NHE3 becomes phosphorylated during acute hypertension

When blood pressure (BP) is elevated above baseline, a pressure natriuresis response ensues which is critical to volume and blood pressure homeostasis. The response involves a decrease in Na+ transporter activity along the nephron. We aimed to test the hypothesis that the phosphorylation status of proximal tubule NHE3, medullary NKCC2 and renal AMP kinase is altered during acute hypertension. Background: Dopamine increases NHE3‐P at Ser 552 (Kocinsky, 2005); NKCC2‐P at Thr212/Thr217 is associated with translocation to the plasma membrane (Giménez, 2003); AMPK‐P (Thr172) decreases ENaC activity (Hallows, 2005). BP was increased for 15 min in anesthetized rats by vascular constriction (vs. sham). Kidneys were excised, homogenized with phosphatase and protease inhibitors, and abundance of total and phosphorylated forms of NHE3, NKCC2 and AMPK quantitated with specific antibodies.

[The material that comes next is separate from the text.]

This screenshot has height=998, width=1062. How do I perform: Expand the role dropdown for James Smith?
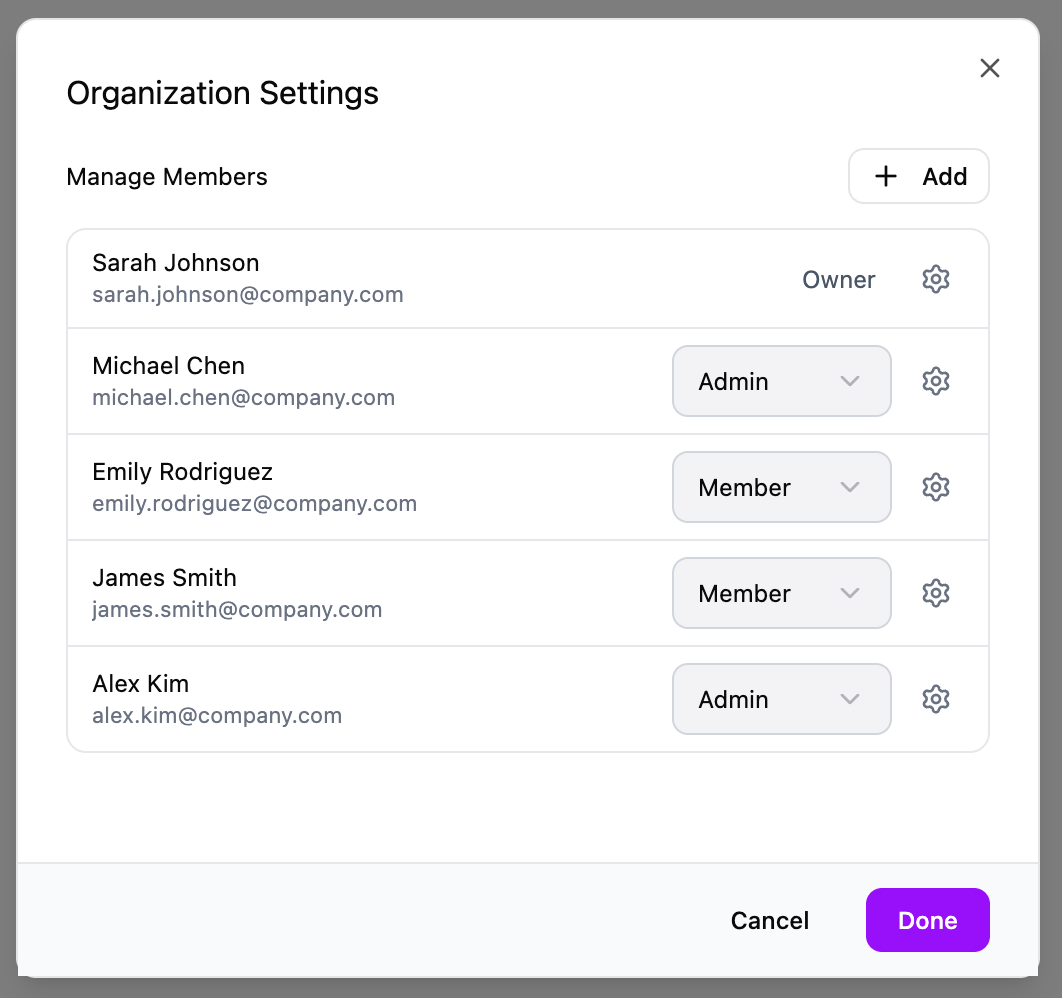(x=781, y=593)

NHE3‐P at Ser552 doubled in abundance during hypertension. No significant changes in NKCC2‐P or AMPK‐P abundance were evident. Density distribution patterns and lipid domain properties of total and –P forms of NHE3 were identical at baseline BP and after high BP. We conclude that acute hypertension provokes a rapid phosphorylation of NHE3 at ser552 that may participate in the decrease in proximal tubule sodium reabsorption, by provoking changes in NHE3 distribution, activity or protein association. DK34316, NIH Step‐Up (EL).